Scientists also discovered that DICE is most efficiently induced in deadly cancer stem cell populations. CSCs are tumor-causing cancer cells that possess characteristics similar to normal stem cells, specifically the ability to give rise to all cell types within a particular cancer.
“When cancer develops resistance to traditional treatments like chemotherapy, it becomes more and more aggressive, in part because of an increased number of cancer stem cells,” Peter says. “This subpopulation of cancer cells, which is most addicted to CD95 for survival, is obliterated by DICE.”
While chemotherapy is effective in killing cancer cells, in part through induction of apoptosis, in most solid cancers, patients eventually stop responding to treatment. The cancer cells that remain are resistant to apoptosis.
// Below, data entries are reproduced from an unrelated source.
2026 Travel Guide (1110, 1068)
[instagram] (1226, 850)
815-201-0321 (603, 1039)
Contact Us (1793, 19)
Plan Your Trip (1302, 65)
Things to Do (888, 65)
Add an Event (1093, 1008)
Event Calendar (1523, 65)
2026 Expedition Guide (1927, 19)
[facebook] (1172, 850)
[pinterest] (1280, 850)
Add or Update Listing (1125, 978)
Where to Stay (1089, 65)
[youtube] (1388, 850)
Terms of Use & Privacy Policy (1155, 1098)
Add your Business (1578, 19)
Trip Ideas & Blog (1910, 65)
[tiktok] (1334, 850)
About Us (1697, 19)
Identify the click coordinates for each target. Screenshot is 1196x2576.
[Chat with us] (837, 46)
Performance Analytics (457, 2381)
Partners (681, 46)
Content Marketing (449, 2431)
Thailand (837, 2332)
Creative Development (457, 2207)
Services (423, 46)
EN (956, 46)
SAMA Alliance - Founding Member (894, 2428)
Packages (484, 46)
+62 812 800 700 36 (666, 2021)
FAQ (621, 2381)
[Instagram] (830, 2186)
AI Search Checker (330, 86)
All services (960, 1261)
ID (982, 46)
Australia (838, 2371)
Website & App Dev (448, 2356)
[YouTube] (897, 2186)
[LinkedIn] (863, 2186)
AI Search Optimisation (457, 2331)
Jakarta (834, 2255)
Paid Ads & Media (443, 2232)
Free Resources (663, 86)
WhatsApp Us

“That is where we believe DICE can be most utilized, in collaboration with chemotherapy,” Peter says.
Because cancer cells are more easily killed by apoptosis, whereas cancer stem cells are more vulnerable to DICE, Peter believes treatment can be maximized with the induction of both cell death mechanisms.
“We are trying to figure out how we can convince all of these cells to kill themselves,” Peter says. “If our attempts to convert DICE into a new therapy are successful, it might limit the amount of chemotherapy that is needed, reducing some of the negative side effects.”
Peter has successfully demonstrated an ability to eliminate CSCs using DICE in an animal model of human breast cancer and will next conduct preclinical trials in mice to determine if chemotherapy increases the number of CSCs, as is thought, and if DICE can then be triggered in vivo to eliminate them.